ソニーイノベーションラウンジではこれまでにも、Life Space UXのポータブルプロジェクタやグラスサウンドスピーカーを使った住まいの空間演出の展示を季節に合わせた内容で行なっており、春はシンプルなモノトーン家具とともに洋風の住まい、夏はアウトドアの生活をイメージした展示を実施。第3弾となる今回は秋〜冬の「和」のしつらえをイメージしている。
数寄屋造りの職人の経歴を持つ佐野文彦氏とコラボレーション。茶の湯の世界とLife Space UXを融合させ、「市中の山居」をイメージした会場づくりを行なった。2重の木組みで天井を下げ、日本民家ならではの「重みと抜け」を表現。奥には畳敷きのスペースも用意した。
会場に置かれている製品は、「ポータブル超短焦点プロジェクタ」(LSPX-P1)、4K超短焦点プロジェクタ「LSPX-W1S」、「グラスサウンドスピーカー」(LSPX-S1)、LED電球Bluetoothスピーカー「LSPX-103E26」の4製品。入口と奥の壁、入って右奥の壁際にプロジェクタ、卓上や床の間にスピーカーを用意し、全体でひとつの和の空間を作り上げている。

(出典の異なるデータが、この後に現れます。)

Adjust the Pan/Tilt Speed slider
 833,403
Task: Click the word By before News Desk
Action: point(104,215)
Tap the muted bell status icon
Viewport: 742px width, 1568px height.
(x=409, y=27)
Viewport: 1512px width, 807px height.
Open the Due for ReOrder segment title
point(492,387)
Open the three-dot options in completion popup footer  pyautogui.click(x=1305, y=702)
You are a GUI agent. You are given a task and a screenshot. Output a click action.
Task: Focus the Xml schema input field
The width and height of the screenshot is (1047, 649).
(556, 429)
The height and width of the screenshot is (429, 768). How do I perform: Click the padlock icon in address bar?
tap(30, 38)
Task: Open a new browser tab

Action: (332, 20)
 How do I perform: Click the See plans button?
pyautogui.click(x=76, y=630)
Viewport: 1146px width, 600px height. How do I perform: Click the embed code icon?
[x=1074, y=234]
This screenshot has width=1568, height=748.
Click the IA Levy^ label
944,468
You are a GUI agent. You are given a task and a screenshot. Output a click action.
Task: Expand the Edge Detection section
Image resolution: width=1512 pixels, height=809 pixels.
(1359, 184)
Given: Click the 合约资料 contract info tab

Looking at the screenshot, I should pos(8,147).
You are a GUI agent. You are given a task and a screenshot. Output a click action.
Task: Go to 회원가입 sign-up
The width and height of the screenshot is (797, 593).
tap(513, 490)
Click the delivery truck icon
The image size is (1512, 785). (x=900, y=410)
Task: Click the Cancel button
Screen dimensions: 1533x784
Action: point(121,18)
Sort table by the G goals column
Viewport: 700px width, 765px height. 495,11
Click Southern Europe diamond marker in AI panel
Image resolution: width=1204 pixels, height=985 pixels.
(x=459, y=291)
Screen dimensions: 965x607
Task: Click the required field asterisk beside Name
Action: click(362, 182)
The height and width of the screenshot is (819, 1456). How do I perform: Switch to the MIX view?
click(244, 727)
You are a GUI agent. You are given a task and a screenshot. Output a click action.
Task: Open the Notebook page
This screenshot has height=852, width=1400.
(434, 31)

4K超短焦点プロジェクタで投写するコンテンツはすべて4K解像度のもの。影絵の巨匠、藤城清治とコラボレーションし、日本全国の美しい風景や行事を描いた画集「藤城清治の旅する影絵 日本」の影絵作品を取り上げている。ほかにも、北海道や白川郷など、日本の原風景を想起させる風景写真や、浮世絵をベースに絵の一部がアニメーションで動く映像、若手書道家の万美氏による、漢字の成り立ちを一画一画の動きで表す「書」の映像を流している。
会場周囲は、1台の4K超短焦点プロジェクタと、3台のポータブル超短焦点プロジェクタで映像を投写。いずれも映像は会場の裏側からタイムライン同期して伝送され、全体の統一感を出す仕組みとなっている。
中央の卓上では、水に濡らすだけで色が変わる特殊な紙を用いて、ポータブル短焦点プロジェクタから映された文字をなぞる「なぞり書き」が体験できる。これは海外からの来場者を意識して用意されたもの。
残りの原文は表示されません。